Question

a current in a wire increases from 2 a to 6 a. how will the magnetic field 0.01 m from the wire change?
○ it increases to four times its original value.
○ it increases to three times its original value.
○ it decreases to one - fourth its original value.
○ it decreases to one - third its original value.

Explanation:

Step1: Recall the formula for magnetic field around a current - carrying wire

The magnetic field \( B \) at a distance \( r \) from a long straight current - carrying wire is given by the formula \( B=\frac{\mu_0I}{2\pi r} \), where \( \mu_0 \) is the permeability of free space, \( I \) is the current in the wire, and \( r \) is the distance from the wire.

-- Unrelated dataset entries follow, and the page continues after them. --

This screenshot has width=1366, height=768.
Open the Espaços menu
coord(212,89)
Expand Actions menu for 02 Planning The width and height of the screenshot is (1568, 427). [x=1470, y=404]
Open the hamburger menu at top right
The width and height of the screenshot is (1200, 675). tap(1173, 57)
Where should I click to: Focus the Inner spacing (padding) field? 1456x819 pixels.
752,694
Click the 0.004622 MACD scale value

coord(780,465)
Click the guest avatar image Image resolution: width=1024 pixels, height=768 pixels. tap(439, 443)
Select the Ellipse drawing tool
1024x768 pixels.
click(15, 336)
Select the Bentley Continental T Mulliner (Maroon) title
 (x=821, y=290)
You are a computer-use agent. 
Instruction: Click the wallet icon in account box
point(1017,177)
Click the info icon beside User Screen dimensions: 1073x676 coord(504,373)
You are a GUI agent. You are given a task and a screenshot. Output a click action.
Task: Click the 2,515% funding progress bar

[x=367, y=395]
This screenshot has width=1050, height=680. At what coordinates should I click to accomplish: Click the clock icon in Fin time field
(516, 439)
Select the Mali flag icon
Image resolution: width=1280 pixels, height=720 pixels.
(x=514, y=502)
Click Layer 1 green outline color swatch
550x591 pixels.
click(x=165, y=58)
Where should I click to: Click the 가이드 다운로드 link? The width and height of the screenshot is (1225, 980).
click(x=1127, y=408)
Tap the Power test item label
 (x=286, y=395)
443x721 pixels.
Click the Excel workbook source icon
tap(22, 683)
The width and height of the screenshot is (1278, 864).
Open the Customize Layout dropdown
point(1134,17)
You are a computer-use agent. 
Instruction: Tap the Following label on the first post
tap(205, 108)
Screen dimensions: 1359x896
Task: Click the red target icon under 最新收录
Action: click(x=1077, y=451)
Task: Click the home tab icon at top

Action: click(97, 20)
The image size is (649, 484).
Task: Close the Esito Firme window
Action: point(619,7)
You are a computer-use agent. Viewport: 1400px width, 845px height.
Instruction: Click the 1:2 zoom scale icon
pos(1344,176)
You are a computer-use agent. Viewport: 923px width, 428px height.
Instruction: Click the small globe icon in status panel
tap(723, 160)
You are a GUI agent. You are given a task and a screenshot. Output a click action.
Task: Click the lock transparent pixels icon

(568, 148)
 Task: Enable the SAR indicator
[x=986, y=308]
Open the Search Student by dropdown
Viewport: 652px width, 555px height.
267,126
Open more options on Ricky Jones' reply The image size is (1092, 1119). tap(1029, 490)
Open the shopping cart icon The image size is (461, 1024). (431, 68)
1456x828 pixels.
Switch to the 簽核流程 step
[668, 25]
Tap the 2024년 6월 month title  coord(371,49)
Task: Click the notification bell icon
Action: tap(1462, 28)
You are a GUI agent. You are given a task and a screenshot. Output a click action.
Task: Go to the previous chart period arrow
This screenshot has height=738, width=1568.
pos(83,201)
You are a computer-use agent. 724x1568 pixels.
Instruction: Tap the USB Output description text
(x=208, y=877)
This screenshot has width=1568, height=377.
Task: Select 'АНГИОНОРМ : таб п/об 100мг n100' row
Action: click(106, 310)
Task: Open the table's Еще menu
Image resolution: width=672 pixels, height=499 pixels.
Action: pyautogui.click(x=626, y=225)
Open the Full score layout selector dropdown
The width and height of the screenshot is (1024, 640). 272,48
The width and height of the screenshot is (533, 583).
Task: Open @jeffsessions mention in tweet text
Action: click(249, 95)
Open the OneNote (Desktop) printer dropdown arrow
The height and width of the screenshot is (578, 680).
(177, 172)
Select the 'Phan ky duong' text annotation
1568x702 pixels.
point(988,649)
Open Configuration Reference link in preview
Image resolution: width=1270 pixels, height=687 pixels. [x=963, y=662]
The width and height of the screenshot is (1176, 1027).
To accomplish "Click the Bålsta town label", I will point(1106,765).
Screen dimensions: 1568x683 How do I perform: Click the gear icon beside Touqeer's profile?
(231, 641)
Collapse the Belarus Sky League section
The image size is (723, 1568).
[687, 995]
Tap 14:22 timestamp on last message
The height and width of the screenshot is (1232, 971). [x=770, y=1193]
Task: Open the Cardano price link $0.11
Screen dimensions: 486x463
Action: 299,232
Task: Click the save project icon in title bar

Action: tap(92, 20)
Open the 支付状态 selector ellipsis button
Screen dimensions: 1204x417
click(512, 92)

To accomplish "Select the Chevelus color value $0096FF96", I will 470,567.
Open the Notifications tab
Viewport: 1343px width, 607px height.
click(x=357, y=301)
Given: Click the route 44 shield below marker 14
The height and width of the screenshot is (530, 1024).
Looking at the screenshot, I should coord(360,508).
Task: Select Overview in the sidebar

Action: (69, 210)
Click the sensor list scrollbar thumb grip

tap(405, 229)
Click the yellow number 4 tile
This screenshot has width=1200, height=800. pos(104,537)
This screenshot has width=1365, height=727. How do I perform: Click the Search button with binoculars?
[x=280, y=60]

Assume the initial current is \( I_1 = 2\space A \) and the final current is \( I_2=6\space A \), and the distance \( r \) is constant (\( r = 0.01\space m \)). Let the initial magnetic field be \( B_1=\frac{\mu_0I_1}{2\pi r} \) and the final magnetic field be \( B_2=\frac{\mu_0I_2}{2\pi r} \).

Step2: Find the ratio of the final magnetic field to the initial magnetic field

We calculate the ratio \( \frac{B_2}{B_1} \). Substitute the expressions for \( B_1 \) and \( B_2 \) into the ratio:

\[

$$\begin{align*} \frac{B_2}{B_1}&=\frac{\frac{\mu_0I_2}{2\pi r}}{\frac{\mu_0I_1}{2\pi r}}\\ &=\frac{I_2}{I_1} \end{align*}$$

\]

Since \( I_1 = 2\space A \) and \( I_2 = 6\space A \), then \( \frac{I_2}{I_1}=\frac{6}{2}=3 \). So \( B_2 = 3B_1 \), which means the magnetic field increases to three times its original value.

Answer:

It increases to three times its original value.